Think of it as if your dog has a high food drive and you just continually lure him to chase and get the reward. The food lure supersedes the dog wanting to rest, which is good to maintain focus in training, but can backfire if you push the pup too much physically. 

Full disclosure: Take all that with a grain of salt, as I said earlier I have a new pup and have no firsthand experience to training, just a lot of reading.


----------



## Good_Karma (Jun 28, 2009)

I started running with my male GSD around that age, but we were on a dirt road and I let him be off leash for part of it. If you are running on pavement, it might be hard on your puppy. The maximum we did when he was that old was just a couple miles. By the time he was two years old we had worked up to 8 miles. He is four years old now and can do 12 or 13 miles, and probably more but I don't want to push him.

You didn't mention your pace. If you are doing a slow jog, that of course is going to be easier on your dog.

If you are concerned about putting too many miles on your dog, like I am, you can always do part of your run alone, and then swing back by your house and grab your dog for the second half of your run. This is how my husband and I (who is also a runner) deal with running with Niko. I run in the morning, do the first five miles with Niko and then bring him home and go back out for another nine miles.

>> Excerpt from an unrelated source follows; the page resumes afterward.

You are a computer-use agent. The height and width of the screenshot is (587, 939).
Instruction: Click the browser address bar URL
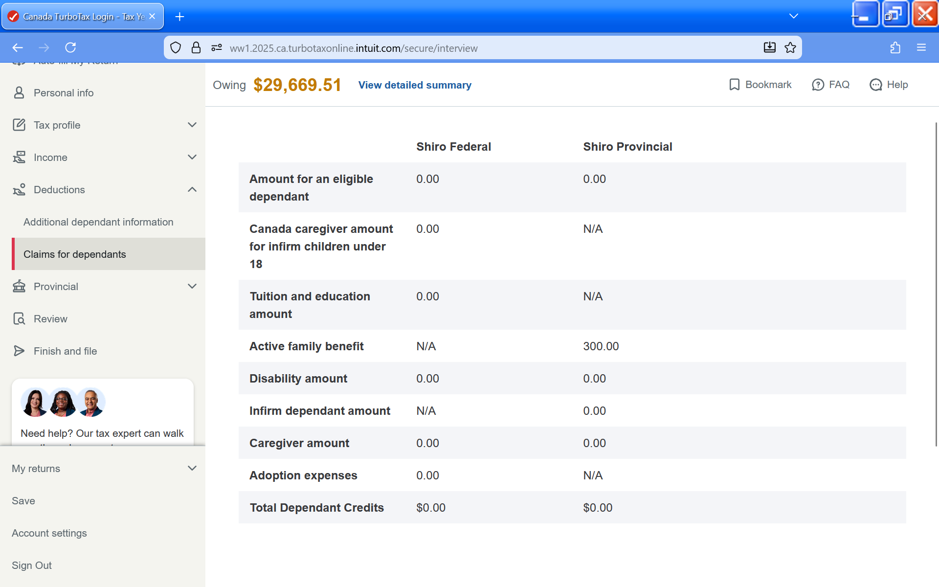click(353, 48)
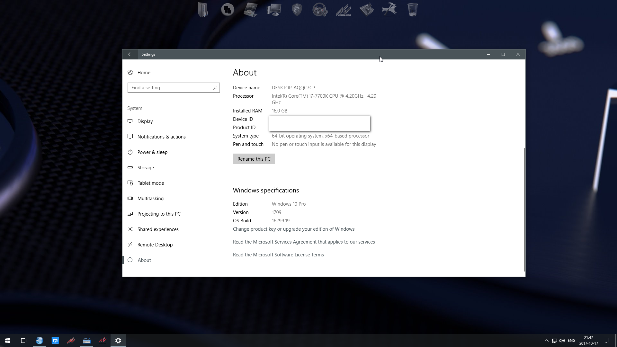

My husband runs in the afternoon, and since it is warmer then he will do his five or six mile run, then come back for Niko and do a two mile easy cool down run. So Niko might do seven miles a day, but his run is split up which makes it a lot easier on him.


----------



## Pooky44 (Feb 10, 2013)

I think it depends on the dog. Like people, some have the structure and aerobic capacity to handle the distance, some don't. Personally, I have never found a GSD that 'liked' distance and am a little jealous of those who have. It is possible that mine could have gone farther but I never felt it was in their best interests to push them beyond a few miles. When the tongue starts flapping in the breeze is my indication that they are in oxygen debt. JMHO


----------



## MaggieRoseLee (Aug 17, 2001)

http://www.germanshepherds.com/forum/development-socialization/111084-proper-exercise-puppies.html <-- click that for some great info.

The distance would be no problem for my GSD's at that age. But I only do off leash runs for the first year or so AND not on pavement. That way I avoid the high impact/repetitive activities that we are supposed to avoid. 

Off leash means my dogs run/walk/trot/sit/run........... at their own pace. In the woods means the surface is much more forgiving than on pavement.


----------